-- START OF Data to process --

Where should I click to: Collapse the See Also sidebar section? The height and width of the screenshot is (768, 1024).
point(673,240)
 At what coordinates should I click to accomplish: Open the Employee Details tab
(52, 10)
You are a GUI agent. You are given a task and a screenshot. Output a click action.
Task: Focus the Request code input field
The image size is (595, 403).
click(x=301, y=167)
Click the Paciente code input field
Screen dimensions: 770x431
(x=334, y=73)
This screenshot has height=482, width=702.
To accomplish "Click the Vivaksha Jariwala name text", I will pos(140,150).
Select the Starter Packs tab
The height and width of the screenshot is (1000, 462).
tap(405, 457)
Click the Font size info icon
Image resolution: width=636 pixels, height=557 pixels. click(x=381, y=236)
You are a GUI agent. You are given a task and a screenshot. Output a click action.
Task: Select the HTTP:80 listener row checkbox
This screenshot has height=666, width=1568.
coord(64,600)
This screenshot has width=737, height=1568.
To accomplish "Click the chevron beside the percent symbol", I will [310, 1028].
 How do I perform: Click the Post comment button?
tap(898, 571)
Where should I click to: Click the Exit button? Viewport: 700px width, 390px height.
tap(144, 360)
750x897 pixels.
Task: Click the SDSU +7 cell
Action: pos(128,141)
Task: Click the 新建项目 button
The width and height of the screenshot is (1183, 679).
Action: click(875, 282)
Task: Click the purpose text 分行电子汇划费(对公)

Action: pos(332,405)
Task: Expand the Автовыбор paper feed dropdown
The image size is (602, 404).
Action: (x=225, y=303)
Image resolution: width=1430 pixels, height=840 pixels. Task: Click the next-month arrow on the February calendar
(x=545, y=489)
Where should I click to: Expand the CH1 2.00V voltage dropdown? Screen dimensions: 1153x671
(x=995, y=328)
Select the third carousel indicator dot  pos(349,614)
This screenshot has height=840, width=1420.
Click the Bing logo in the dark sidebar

-- END OF Data to process --

Render the listing above as a Markdown table with the columns No. and Line, numbering the rows consecutively and leaving out blank lines.

| No. | Line |
|---|---|
| 1 | Where should I click to: Collapse the See Also sidebar section? The height and width of the screenshot is (768, 1024). |
| 2 | point(673,240) |
| 3 |  At what coordinates should I click to accomplish: Open the Employee Details tab |
| 4 | (52, 10) |
| 5 | You are a GUI agent. You are given a task and a screenshot. Output a click action. |
| 6 | Task: Focus the Request code input field |
| 7 | The image size is (595, 403). |
| 8 | click(x=301, y=167) |
| 9 | Click the Paciente code input field |
| 10 | Screen dimensions: 770x431 |
| 11 | (x=334, y=73) |
| 12 | This screenshot has height=482, width=702. |
| 13 | To accomplish "Click the Vivaksha Jariwala name text", I will pos(140,150). |
| 14 | Select the Starter Packs tab |
| 15 | The height and width of the screenshot is (1000, 462). |
| 16 | tap(405, 457) |
| 17 | Click the Font size info icon |
| 18 | Image resolution: width=636 pixels, height=557 pixels. click(x=381, y=236) |
| 19 | You are a GUI agent. You are given a task and a screenshot. Output a click action. |
| 20 | Task: Select the HTTP:80 listener row checkbox |
| 21 | This screenshot has height=666, width=1568. |
| 22 | coord(64,600) |
| 23 | This screenshot has width=737, height=1568. |
| 24 | To accomplish "Click the chevron beside the percent symbol", I will [310, 1028]. |
| 25 |  How do I perform: Click the Post comment button? |
| 26 | tap(898, 571) |
| 27 | Where should I click to: Click the Exit button? Viewport: 700px width, 390px height. |
| 28 | tap(144, 360) |
| 29 | 750x897 pixels. |
| 30 | Task: Click the SDSU +7 cell |
| 31 | Action: pos(128,141) |
| 32 | Task: Click the 新建项目 button |
| 33 | The width and height of the screenshot is (1183, 679). |
| 34 | Action: click(875, 282) |
| 35 | Task: Click the purpose text 分行电子汇划费(对公) |
| 36 | Action: pos(332,405) |
| 37 | Task: Expand the Автовыбор paper feed dropdown |
| 38 | The image size is (602, 404). |
| 39 | Action: (x=225, y=303) |
| 40 | Image resolution: width=1430 pixels, height=840 pixels. Task: Click the next-month arrow on the February calendar |
| 41 | (x=545, y=489) |
| 42 | Where should I click to: Expand the CH1 2.00V voltage dropdown? Screen dimensions: 1153x671 |
| 43 | (x=995, y=328) |
| 44 | Select the third carousel indicator dot  pos(349,614) |
| 45 | This screenshot has height=840, width=1420. |
| 46 | Click the Bing logo in the dark sidebar |